Repeat the records below word for word, but start at the line that contains "Task: Enable the snap magnet tool", stop after the last line, and include nothing else.
──────── Extracted information ────────
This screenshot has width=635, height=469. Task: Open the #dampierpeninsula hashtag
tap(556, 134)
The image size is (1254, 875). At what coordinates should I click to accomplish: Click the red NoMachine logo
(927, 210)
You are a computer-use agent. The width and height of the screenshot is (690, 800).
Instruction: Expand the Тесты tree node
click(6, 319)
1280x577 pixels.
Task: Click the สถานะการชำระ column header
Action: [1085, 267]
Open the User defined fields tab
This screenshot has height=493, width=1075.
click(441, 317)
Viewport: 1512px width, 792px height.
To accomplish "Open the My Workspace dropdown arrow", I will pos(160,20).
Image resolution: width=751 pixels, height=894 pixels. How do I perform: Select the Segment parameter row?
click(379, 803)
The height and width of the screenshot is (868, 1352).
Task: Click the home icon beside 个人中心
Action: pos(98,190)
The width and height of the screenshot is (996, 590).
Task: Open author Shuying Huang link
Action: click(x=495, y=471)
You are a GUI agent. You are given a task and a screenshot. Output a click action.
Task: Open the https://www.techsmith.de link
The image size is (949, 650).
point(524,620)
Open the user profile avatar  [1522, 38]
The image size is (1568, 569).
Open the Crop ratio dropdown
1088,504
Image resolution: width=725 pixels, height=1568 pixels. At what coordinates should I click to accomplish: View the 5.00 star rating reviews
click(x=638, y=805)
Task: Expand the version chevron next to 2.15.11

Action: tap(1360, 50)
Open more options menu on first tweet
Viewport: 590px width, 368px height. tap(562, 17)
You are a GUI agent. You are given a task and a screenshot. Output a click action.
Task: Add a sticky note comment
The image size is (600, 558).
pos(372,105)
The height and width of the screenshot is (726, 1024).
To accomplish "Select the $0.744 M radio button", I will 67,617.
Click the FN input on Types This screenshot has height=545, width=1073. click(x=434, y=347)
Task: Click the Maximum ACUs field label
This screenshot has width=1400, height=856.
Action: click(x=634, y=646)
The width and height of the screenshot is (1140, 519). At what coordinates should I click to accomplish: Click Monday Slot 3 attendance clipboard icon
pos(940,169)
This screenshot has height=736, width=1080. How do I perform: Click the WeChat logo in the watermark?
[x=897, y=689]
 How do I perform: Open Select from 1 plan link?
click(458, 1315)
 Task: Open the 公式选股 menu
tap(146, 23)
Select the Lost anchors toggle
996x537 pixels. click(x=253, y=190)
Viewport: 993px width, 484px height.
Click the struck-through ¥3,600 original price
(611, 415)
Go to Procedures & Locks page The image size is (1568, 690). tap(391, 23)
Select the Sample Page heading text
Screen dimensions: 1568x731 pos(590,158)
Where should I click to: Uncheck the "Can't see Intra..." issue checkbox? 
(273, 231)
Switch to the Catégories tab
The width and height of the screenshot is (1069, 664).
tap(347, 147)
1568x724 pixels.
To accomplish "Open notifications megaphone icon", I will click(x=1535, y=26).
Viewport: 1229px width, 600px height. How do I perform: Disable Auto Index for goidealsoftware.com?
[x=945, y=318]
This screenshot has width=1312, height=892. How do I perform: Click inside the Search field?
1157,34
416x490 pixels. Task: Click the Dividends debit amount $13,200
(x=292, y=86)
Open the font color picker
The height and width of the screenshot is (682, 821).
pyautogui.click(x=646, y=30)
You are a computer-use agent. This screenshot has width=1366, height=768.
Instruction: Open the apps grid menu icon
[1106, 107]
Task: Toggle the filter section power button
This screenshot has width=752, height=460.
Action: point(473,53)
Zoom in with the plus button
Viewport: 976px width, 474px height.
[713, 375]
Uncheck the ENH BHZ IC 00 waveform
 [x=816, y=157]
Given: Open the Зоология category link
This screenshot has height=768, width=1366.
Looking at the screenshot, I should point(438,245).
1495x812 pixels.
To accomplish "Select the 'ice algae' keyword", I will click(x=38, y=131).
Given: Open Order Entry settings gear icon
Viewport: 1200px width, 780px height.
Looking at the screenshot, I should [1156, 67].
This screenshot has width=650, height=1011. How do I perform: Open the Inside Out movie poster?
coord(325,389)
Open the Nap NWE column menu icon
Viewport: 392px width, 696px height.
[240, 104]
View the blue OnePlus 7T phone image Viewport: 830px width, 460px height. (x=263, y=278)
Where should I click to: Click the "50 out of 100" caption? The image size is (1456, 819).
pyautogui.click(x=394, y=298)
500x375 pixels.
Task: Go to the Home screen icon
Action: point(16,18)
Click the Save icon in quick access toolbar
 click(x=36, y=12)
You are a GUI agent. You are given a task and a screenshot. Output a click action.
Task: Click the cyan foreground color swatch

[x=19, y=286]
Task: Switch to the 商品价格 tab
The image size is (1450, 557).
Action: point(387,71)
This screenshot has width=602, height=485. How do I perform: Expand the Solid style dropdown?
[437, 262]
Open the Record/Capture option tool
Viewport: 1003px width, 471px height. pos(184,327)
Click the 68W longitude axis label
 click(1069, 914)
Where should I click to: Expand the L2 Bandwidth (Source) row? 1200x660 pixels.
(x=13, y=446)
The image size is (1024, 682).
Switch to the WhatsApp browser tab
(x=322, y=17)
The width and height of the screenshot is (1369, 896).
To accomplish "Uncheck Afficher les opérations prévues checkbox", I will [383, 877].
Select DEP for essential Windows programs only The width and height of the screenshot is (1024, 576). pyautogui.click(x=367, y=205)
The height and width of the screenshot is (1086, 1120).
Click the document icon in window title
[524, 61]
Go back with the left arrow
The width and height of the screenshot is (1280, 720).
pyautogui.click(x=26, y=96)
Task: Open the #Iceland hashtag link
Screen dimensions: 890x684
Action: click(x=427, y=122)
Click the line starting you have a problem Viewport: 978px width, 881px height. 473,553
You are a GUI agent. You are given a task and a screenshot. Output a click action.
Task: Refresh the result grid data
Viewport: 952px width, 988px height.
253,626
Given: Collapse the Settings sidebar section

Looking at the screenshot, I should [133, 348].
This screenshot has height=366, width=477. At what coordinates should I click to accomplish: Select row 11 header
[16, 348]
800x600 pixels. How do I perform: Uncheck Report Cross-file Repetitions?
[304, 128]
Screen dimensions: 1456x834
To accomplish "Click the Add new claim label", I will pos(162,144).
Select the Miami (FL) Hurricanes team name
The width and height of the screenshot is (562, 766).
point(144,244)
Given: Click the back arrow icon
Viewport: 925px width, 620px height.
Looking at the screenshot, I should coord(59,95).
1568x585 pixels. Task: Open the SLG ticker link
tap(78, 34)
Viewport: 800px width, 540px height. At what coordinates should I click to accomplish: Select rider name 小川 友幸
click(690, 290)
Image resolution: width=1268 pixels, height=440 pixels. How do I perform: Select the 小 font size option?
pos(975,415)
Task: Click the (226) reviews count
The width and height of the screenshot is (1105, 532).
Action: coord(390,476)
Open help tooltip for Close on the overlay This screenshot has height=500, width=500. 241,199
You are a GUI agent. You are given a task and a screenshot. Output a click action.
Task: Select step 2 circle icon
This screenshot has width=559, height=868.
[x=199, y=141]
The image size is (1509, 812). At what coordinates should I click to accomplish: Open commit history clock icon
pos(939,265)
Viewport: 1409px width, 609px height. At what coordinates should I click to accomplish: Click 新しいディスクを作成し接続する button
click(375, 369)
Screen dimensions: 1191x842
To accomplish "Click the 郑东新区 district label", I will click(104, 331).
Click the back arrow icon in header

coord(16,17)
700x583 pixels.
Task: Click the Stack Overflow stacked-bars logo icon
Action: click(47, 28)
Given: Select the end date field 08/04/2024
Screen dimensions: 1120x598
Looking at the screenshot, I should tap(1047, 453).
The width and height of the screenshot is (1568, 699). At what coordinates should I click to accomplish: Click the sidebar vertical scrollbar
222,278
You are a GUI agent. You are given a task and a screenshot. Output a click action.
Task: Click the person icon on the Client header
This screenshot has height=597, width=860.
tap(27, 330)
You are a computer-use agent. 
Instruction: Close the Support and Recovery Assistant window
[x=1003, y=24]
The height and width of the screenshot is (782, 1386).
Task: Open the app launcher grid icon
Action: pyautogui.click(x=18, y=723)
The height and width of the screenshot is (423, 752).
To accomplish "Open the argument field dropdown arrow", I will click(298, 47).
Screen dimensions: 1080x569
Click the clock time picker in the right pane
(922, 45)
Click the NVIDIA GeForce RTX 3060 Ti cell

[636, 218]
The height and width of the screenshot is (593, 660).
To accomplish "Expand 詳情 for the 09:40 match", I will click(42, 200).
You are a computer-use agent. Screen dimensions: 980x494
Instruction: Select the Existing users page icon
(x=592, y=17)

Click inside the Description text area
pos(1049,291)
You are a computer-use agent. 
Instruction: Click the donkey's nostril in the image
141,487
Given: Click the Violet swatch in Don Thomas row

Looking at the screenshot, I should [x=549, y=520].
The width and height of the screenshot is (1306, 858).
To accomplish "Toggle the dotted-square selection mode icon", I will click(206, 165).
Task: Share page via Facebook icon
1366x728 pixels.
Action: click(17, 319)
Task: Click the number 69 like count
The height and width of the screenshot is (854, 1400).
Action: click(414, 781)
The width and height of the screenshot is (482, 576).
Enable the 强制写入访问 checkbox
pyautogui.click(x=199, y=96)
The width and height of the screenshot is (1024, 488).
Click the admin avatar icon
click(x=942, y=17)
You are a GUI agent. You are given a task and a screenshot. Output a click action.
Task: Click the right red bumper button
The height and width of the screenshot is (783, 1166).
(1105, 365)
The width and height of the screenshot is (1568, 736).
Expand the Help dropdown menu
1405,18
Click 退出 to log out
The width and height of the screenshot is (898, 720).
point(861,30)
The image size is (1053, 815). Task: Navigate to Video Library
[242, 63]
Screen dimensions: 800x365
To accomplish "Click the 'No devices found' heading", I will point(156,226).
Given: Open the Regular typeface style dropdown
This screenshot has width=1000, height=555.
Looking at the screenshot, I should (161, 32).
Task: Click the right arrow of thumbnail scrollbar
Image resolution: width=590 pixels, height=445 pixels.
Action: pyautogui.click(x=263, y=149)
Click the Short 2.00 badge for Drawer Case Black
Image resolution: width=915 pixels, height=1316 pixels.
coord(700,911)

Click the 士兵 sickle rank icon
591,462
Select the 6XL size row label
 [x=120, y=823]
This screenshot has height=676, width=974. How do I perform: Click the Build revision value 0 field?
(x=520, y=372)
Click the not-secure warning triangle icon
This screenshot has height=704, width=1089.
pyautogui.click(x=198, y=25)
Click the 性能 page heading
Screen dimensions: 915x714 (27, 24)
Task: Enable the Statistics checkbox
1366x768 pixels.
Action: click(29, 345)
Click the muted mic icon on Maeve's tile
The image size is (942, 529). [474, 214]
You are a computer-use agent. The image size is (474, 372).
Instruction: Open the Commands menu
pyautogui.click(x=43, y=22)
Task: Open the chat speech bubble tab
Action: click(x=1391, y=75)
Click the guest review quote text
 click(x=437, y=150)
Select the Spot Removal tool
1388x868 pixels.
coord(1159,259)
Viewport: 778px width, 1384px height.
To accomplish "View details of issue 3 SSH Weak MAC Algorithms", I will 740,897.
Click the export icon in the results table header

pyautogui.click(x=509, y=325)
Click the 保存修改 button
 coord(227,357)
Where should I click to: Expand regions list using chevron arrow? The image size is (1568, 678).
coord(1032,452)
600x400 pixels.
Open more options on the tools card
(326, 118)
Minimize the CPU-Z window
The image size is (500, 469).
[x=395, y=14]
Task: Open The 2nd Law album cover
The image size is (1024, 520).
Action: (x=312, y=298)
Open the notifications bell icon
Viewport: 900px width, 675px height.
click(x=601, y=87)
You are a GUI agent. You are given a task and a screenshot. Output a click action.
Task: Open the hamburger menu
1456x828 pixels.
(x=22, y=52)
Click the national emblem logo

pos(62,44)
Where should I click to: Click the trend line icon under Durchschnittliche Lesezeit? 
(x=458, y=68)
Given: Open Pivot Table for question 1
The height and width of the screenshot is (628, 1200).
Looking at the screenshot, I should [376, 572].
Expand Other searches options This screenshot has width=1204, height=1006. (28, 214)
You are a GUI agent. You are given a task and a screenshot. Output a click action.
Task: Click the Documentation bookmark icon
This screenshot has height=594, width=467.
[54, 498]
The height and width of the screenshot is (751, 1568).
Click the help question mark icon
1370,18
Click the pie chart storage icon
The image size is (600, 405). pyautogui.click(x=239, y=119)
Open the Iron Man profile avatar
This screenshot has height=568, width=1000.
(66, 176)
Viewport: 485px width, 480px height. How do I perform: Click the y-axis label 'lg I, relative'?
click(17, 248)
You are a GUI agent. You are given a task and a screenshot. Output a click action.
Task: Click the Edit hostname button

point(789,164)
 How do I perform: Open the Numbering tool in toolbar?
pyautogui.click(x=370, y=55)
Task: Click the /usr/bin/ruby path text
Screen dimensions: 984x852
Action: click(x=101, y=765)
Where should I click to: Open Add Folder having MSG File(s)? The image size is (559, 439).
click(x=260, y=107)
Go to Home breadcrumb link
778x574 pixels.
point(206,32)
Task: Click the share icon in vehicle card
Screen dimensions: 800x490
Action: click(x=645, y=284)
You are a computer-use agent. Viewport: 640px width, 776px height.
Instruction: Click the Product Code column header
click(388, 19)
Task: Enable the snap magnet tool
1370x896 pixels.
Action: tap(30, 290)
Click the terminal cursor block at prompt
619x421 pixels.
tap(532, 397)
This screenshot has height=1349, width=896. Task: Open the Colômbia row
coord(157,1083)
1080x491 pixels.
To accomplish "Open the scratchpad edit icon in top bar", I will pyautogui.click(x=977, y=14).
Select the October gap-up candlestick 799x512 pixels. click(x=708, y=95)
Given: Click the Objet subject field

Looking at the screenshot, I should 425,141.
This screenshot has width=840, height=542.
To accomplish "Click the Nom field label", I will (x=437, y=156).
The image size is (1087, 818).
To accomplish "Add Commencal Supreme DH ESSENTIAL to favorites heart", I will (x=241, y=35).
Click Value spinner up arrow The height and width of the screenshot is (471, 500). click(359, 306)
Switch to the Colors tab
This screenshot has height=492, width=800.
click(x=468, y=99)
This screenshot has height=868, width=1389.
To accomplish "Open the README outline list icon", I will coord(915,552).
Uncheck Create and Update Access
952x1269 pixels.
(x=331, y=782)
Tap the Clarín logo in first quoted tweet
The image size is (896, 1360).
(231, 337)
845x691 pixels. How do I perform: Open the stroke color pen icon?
────────
> Answer area
Task: Enable the snap magnet tool
1370x896 pixels.
Action: tap(30, 290)
Click the terminal cursor block at prompt
619x421 pixels.
tap(532, 397)
This screenshot has height=1349, width=896. Task: Open the Colômbia row
coord(157,1083)
1080x491 pixels.
To accomplish "Open the scratchpad edit icon in top bar", I will pyautogui.click(x=977, y=14).
Select the October gap-up candlestick 799x512 pixels. click(x=708, y=95)
Given: Click the Objet subject field

Looking at the screenshot, I should 425,141.
This screenshot has width=840, height=542.
To accomplish "Click the Nom field label", I will (x=437, y=156).
The image size is (1087, 818).
To accomplish "Add Commencal Supreme DH ESSENTIAL to favorites heart", I will (x=241, y=35).
Click Value spinner up arrow The height and width of the screenshot is (471, 500). click(359, 306)
Switch to the Colors tab
This screenshot has height=492, width=800.
click(x=468, y=99)
This screenshot has height=868, width=1389.
To accomplish "Open the README outline list icon", I will coord(915,552).
Uncheck Create and Update Access
952x1269 pixels.
(x=331, y=782)
Tap the Clarín logo in first quoted tweet
The image size is (896, 1360).
(231, 337)
845x691 pixels. How do I perform: Open the stroke color pen icon?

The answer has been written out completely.